Literature DB >> 30399149

Machine learning in medicine: Addressing ethical challenges.

Effy Vayena¹, Alessandro Blasimme¹, I Glenn Cohen².

Abstract

Effy Vayena and colleagues argue that machine learning in medicine must offer data protection, algorithmic transparency, and accountability to earn the trust of patients and clinicians.

Entities: Chemical Disease Species

Mesh：

Year: 2018 PMID： 30399149 PMCID： PMC6219763 DOI： 10.1371/journal.pmed.1002689

Source DB: PubMed Journal: PLoS Med ISSN： 1549-1277 Impact factor: 11.069

A recent United Kingdom survey reports that 63% of the adult population is uncomfortable with allowing personal data to be used to improve healthcare and is unfavorable to artificial intelligence (AI) systems replacing doctors and nurses in tasks they usually perform [1]. Another study, conducted in Germany, found that medical students—the doctors of tomorrow—overwhelmingly buy into the promise of AI to improve medicine (83%) but are more skeptical that it will establish conclusive diagnoses in, for instance, imaging exams (56% disagree) [2]. When asked about the prospects of AI, United States decision-makers at healthcare organizations are confident that it will improve medicine, but roughly half of them think it will produce fatal errors, will not work properly, and will not meet currently hyped expectations [3]. These survey data resonate to the ethical and regulatory challenges that surround AI in healthcare, particularly privacy, data fairness, accountability, transparency, and liability. Successfully addressing these will foster the future of machine learning in medicine (MLm) and its positive impact on healthcare. Ethical and regulatory concerns about MLm can be grouped into three broad categories according to how and where they emerge, namely, around the sources of data needed for MLm and the approaches used in the development and deployment of MLm in clinical practice (for a hypothetical case study, see Fig 1).

Fig 1

Imagine a medical software company developing a machine learning–based device.

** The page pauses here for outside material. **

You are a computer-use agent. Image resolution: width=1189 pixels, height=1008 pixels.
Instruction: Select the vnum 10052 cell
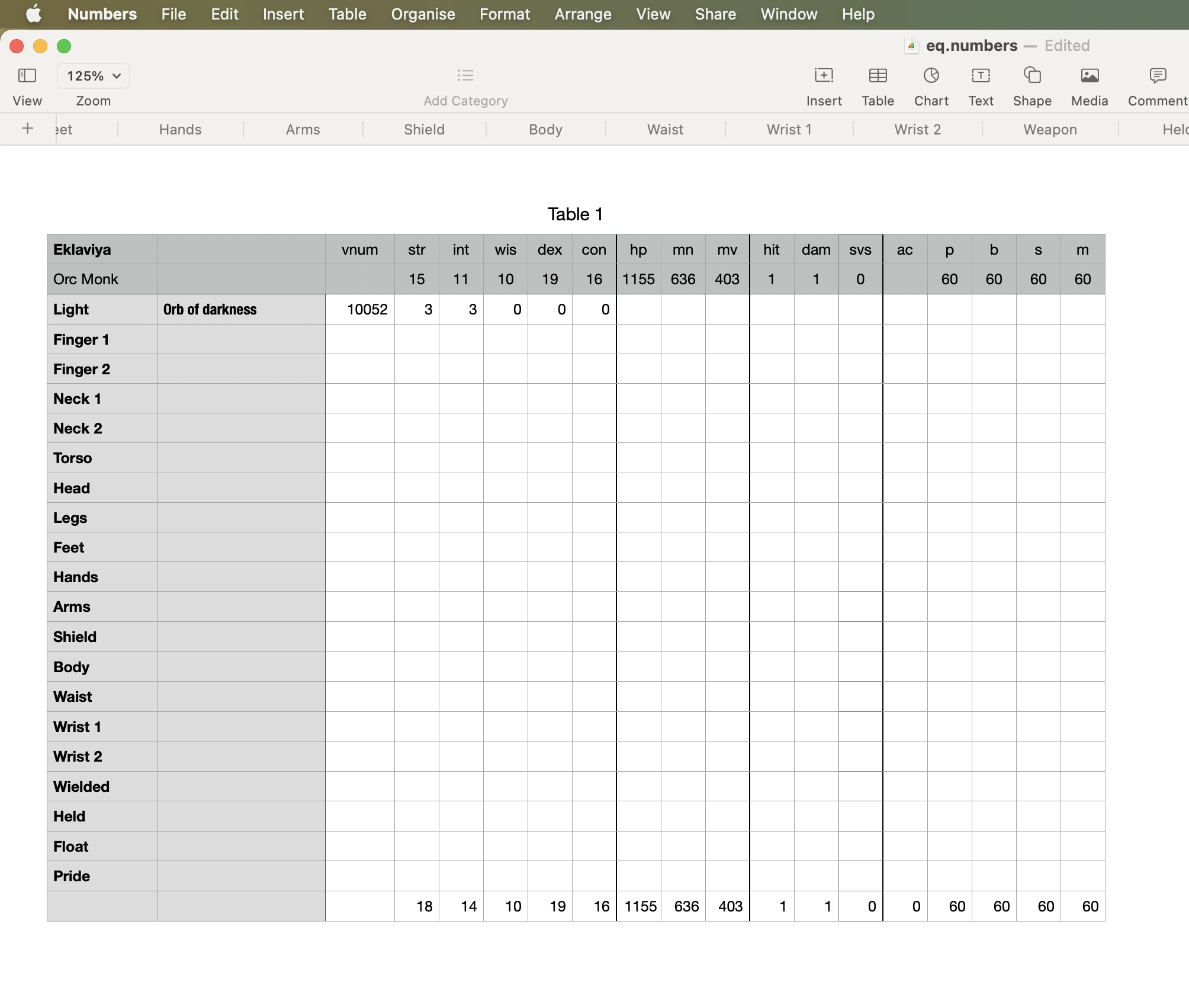360,309
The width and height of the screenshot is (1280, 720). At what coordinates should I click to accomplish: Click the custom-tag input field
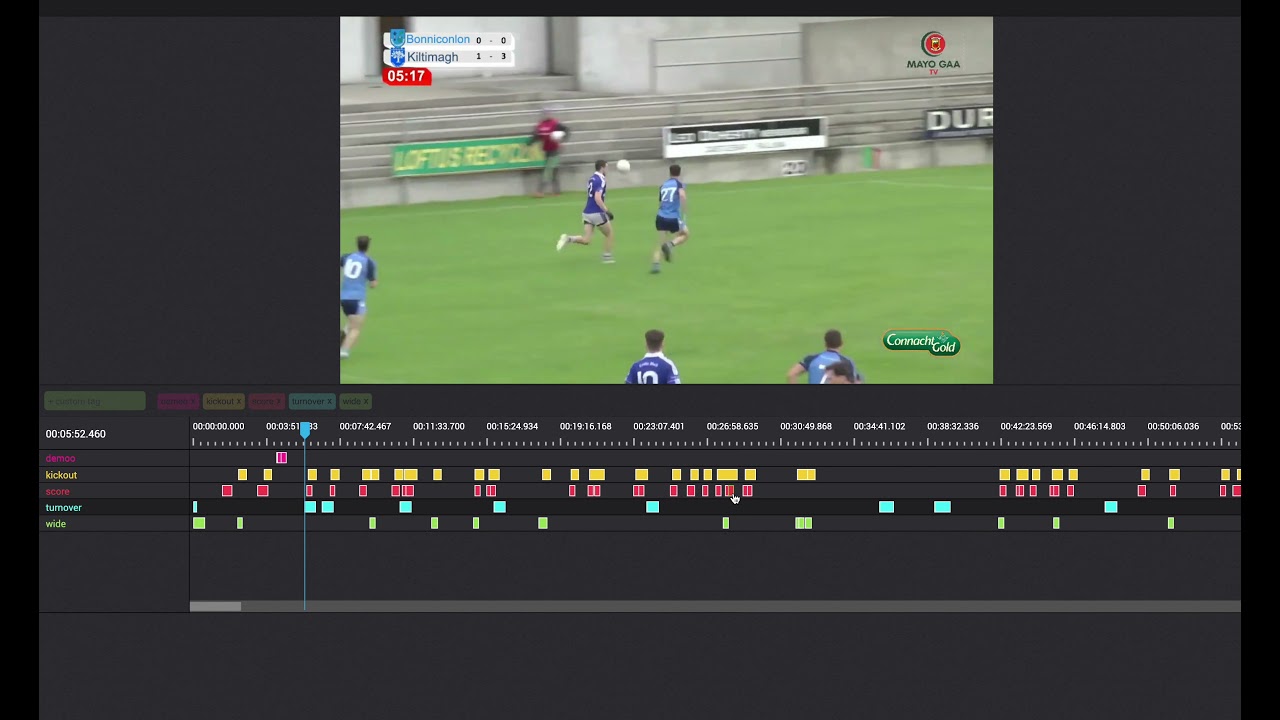pos(94,401)
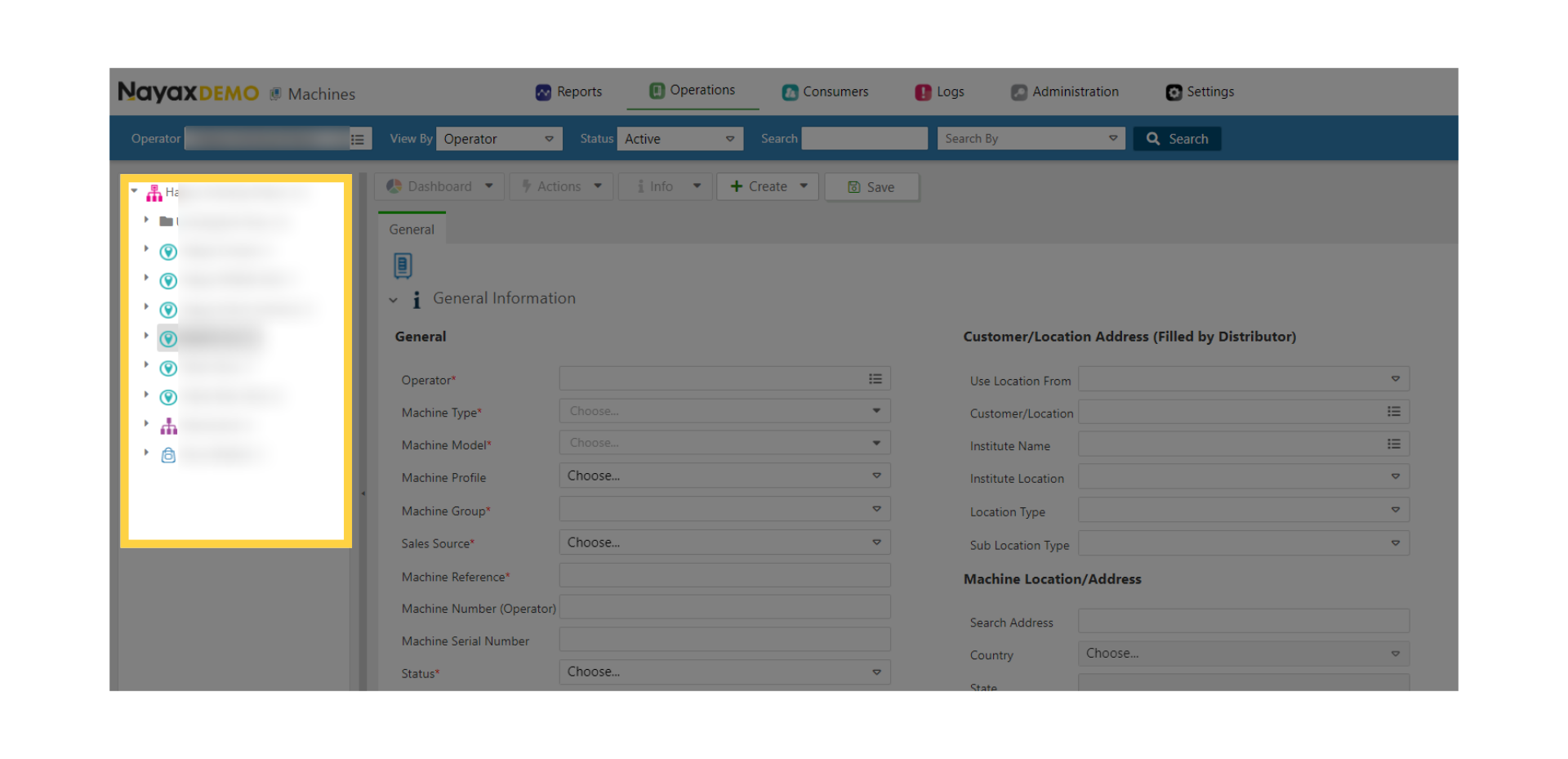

The device performs fully automated analysis of histopathology slides from cancer patients and predicts genetic mutations in tumors solely based on these images. This inferred genetic information can be used either for prognostic purposes or to detect an indication for a targeted therapy. Users will not know which features of the images the algorithm associates with mutated genes or the biological explanation for these associations. The selling propositions of the device are that it can infer valuable genetic information early in the diagnostic process and be used in contexts in which genetic testing is not available by analyzing images shared by pathologists on a cloud-based platform. MLm, machine learning in medicine.

Imagine a medical software company developing a machine learning–based device.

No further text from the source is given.